» **WHAT TO PRODUCE**
Check every line of the data below for the string "will", and copy the ones that hold it.

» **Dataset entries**
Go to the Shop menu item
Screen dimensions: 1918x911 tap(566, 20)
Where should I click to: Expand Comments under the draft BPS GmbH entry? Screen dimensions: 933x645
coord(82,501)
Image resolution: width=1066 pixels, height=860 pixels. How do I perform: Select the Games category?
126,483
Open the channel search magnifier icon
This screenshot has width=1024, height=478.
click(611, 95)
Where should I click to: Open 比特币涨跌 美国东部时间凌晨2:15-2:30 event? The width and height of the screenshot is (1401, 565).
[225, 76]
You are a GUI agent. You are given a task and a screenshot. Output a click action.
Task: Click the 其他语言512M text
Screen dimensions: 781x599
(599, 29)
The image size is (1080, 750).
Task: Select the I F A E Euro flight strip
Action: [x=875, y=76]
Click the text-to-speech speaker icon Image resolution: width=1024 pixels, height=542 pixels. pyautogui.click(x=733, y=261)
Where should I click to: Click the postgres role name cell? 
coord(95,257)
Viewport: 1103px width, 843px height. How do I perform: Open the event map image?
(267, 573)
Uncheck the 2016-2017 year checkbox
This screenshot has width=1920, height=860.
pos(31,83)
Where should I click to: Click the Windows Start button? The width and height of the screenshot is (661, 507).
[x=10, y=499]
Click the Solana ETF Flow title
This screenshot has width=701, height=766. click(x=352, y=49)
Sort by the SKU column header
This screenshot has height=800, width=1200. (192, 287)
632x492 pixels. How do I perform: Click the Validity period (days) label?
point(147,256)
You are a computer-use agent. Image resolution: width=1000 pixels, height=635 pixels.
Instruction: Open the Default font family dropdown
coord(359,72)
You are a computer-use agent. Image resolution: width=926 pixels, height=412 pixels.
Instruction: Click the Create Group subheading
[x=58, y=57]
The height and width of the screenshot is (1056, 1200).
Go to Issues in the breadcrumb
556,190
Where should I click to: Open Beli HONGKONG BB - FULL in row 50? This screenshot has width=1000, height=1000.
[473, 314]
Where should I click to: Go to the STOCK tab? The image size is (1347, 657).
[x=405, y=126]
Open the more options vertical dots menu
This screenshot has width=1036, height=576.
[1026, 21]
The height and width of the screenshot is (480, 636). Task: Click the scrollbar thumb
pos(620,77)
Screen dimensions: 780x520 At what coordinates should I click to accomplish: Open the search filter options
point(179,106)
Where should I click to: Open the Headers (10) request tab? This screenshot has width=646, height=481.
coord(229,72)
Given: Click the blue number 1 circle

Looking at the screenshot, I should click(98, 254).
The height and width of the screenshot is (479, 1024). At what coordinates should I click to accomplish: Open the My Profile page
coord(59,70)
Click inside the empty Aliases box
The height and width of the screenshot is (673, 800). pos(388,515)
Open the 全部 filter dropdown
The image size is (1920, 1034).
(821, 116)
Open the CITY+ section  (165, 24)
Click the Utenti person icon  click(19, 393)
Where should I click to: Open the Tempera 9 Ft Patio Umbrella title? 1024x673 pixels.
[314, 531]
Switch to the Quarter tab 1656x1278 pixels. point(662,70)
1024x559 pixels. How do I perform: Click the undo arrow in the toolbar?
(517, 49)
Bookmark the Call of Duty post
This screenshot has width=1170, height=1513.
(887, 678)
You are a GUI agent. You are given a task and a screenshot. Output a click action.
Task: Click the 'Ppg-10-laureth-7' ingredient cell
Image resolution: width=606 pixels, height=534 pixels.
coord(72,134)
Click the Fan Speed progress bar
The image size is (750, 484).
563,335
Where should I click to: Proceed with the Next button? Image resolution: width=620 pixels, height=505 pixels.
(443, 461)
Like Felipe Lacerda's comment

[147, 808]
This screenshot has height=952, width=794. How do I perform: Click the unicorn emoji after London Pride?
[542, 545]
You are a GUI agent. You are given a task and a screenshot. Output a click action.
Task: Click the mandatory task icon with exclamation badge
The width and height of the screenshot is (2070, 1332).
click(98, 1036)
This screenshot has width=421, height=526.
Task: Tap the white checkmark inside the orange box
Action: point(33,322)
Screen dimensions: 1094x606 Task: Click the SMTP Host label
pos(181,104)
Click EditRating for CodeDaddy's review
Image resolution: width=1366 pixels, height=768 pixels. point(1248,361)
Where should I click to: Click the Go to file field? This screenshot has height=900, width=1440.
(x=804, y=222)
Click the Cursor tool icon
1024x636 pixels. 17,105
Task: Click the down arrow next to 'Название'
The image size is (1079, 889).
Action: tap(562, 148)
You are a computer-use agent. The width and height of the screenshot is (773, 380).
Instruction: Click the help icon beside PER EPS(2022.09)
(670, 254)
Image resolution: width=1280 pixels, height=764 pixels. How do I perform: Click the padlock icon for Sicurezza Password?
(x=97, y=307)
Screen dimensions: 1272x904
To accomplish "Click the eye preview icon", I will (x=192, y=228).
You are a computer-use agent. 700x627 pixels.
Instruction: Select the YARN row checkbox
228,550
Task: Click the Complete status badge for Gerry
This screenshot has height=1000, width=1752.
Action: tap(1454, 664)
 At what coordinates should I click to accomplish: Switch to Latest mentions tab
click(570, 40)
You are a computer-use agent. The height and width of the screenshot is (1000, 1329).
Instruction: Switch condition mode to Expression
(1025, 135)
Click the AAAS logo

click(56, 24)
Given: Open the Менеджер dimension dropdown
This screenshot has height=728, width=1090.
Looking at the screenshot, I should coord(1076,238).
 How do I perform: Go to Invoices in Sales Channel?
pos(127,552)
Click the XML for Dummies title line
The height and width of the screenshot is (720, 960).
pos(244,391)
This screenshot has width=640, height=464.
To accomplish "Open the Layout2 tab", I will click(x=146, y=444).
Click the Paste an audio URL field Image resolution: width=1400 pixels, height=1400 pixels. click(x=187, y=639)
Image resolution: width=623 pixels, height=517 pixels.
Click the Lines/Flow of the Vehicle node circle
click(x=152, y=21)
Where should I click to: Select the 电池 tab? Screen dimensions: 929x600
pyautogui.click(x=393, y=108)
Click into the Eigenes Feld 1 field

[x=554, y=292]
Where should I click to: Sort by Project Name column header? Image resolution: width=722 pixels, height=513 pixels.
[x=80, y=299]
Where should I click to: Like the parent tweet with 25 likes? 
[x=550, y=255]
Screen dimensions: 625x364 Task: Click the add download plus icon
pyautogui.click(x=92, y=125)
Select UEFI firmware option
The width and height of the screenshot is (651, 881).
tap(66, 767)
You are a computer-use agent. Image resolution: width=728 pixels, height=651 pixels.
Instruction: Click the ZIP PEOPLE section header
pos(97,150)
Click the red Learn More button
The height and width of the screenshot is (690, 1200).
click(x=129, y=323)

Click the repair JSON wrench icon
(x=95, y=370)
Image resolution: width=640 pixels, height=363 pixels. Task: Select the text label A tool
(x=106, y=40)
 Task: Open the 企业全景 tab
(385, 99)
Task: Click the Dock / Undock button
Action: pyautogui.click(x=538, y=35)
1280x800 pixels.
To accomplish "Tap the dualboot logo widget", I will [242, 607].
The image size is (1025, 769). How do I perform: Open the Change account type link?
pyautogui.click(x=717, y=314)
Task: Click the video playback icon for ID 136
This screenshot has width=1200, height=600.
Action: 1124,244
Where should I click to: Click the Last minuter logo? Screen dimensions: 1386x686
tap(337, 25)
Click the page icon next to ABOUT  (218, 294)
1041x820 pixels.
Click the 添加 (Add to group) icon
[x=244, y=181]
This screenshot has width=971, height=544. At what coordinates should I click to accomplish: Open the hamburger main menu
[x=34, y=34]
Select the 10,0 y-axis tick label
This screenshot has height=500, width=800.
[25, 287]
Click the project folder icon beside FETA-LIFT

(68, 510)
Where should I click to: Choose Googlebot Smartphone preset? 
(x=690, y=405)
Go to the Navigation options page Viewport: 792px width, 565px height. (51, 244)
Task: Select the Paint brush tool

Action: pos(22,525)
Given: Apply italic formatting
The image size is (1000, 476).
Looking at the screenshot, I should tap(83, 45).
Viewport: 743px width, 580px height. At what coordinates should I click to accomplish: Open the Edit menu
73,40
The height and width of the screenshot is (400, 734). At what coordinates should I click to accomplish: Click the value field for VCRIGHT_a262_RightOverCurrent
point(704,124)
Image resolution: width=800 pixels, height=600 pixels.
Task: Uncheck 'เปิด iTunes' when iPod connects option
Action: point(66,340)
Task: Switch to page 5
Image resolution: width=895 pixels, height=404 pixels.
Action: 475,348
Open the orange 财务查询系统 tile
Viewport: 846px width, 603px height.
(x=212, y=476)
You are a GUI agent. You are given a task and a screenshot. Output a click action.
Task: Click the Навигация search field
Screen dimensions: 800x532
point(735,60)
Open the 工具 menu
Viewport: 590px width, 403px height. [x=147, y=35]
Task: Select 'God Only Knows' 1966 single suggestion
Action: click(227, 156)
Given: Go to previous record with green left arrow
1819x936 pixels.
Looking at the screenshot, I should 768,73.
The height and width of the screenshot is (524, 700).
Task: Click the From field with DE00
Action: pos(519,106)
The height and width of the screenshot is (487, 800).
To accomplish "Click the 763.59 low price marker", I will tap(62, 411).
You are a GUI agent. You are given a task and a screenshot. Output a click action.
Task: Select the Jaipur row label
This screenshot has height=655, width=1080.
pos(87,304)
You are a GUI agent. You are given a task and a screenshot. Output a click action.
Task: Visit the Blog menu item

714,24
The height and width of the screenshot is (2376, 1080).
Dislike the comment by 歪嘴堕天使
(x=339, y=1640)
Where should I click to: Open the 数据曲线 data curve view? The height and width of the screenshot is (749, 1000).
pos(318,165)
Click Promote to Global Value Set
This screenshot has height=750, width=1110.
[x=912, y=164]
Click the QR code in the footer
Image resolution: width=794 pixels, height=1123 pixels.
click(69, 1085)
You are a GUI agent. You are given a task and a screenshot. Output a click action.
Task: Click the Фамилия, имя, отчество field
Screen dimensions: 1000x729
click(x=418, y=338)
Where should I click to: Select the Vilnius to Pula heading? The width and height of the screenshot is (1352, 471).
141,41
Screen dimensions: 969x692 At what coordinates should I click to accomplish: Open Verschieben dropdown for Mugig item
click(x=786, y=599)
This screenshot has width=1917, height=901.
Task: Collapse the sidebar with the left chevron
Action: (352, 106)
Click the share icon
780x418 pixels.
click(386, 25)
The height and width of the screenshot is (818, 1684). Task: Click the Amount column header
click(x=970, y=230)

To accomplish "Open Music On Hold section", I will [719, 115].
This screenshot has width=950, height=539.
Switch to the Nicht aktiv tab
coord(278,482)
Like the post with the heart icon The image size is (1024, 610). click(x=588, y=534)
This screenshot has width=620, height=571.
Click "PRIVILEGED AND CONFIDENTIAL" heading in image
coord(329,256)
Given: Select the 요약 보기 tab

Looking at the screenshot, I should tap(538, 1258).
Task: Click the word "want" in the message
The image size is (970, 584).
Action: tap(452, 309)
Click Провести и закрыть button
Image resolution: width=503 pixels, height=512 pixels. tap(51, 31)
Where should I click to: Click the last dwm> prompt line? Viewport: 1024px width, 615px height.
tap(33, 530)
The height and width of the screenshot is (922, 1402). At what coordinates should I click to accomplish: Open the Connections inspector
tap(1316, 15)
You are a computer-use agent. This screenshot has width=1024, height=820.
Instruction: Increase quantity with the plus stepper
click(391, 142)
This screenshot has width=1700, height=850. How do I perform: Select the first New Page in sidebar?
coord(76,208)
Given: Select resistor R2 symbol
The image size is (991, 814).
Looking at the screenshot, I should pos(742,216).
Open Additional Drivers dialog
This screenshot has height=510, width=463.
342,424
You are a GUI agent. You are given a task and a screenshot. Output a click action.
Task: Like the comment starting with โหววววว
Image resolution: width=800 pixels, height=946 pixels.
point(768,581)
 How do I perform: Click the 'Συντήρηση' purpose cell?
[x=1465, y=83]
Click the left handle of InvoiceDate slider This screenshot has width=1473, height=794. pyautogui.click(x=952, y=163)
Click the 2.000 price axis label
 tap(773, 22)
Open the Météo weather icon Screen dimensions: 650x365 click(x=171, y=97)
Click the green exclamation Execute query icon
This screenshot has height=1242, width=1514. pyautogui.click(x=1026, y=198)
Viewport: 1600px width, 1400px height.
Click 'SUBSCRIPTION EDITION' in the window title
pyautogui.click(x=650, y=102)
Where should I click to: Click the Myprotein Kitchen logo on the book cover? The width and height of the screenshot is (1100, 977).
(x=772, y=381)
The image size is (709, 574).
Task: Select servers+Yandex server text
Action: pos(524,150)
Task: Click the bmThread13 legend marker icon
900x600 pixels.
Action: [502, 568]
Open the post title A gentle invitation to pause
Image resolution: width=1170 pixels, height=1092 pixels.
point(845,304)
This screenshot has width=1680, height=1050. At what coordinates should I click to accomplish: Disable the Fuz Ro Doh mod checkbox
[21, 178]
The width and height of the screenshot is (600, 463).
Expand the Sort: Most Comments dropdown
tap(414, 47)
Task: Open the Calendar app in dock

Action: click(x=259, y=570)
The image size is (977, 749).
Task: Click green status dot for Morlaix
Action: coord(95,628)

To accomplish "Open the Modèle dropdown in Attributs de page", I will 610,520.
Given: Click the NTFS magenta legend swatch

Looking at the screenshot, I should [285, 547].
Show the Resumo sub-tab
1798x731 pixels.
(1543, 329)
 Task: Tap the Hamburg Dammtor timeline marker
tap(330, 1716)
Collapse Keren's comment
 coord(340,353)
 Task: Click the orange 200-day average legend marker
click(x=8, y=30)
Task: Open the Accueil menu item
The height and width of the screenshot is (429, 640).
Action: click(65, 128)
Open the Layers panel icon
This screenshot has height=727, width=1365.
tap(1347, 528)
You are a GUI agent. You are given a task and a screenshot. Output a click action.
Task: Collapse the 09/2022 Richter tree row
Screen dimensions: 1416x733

» **RESPONSE**
To accomplish "Click the eye preview icon", I will (x=192, y=228).
To accomplish "Open the Layout2 tab", I will click(x=146, y=444).
To accomplish "Tap the dualboot logo widget", I will [242, 607].
To accomplish "Click the 763.59 low price marker", I will tap(62, 411).
To accomplish "Open Music On Hold section", I will [719, 115].
To accomplish "Open the Modèle dropdown in Attributs de page", I will 610,520.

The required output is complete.